PASSAGE SHOWN:

==*==

Our idea of sin—what it is, what it does to us and others—says a lot about our idea of human nature. And, as such, it’s always a moving target. Fredriksen, an eminent American religious scholar, notes that Jesus announced good news to his world: God was about to redeem it. Yet 350 years later, the Church founded in his name proclaimed that the greater part of humanity was condemned for all eternity. Sin is Fredriksen’s take on how Christianity got from one pole to the other.
She tells her story of “dramatic mutations in Christian ideas about sin” by examining seven key figures: Jesus and St. Paul; three early second-century innovators (Justin, Valentinus and Marcion); and the ancient Church’s two theological titans, Origen and Augustine. Of the latter two, Fredriksen argues, Origen came to represent the road not taken, while Augustine looms over subsequent Christian thought, and hence over much of Western intellectual history.
For Jesus and Paul, in the era of the Gospels, sin is primarily a matter of breaking the commandments. But remedy—urgently required because the Kingdom of God is near—is also at hand: repentance, immersion, prayer, ritual sacrifice. More than a century later, when the end times were no longer considered imminent, theologians like Valentinus and Justin thought of sin in terms of what it meant to individual salvation after death. If sin was, as they taught, a matter of ignorance of God’s will, far fewer would be saved. And that number fell still further when Augustine triumphed over Origen, whose freewheeling speculations often seemed to indicate a belief that God would someday become reconciled with all his creatures.
Augustine’s belief that sin was an essential part of our now corrupted human nature—thanks to Adam and Eve’s original sin—sank deep into Western cultural DNA. We may not see sin in ourselves any more, Fredriksen notes after surveying public apologies that tend to regret “mistakes” rather than wrongdoing, but we certainly still recognize it in others.

==*==

WORK REQUIRED: Copy from the passage on Christian ideas of sin above everything from "For Jesus and" down to "all his creatures.".

MATERIAL SHOWN:
==*==

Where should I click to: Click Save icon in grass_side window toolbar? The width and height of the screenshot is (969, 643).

==*==

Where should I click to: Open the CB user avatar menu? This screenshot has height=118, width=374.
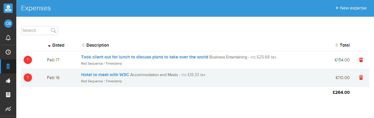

==*==

ANSWER BOX:
For Jesus and Paul, in the era of the Gospels, sin is primarily a matter of breaking the commandments. But remedy—urgently required because the Kingdom of God is near—is also at hand: repentance, immersion, prayer, ritual sacrifice. More than a century later, when the end times were no longer considered imminent, theologians like Valentinus and Justin thought of sin in terms of what it meant to individual salvation after death. If sin was, as they taught, a matter of ignorance of God’s will, far fewer would be saved. And that number fell still further when Augustine triumphed over Origen, whose freewheeling speculations often seemed to indicate a belief that God would someday become reconciled with all his creatures.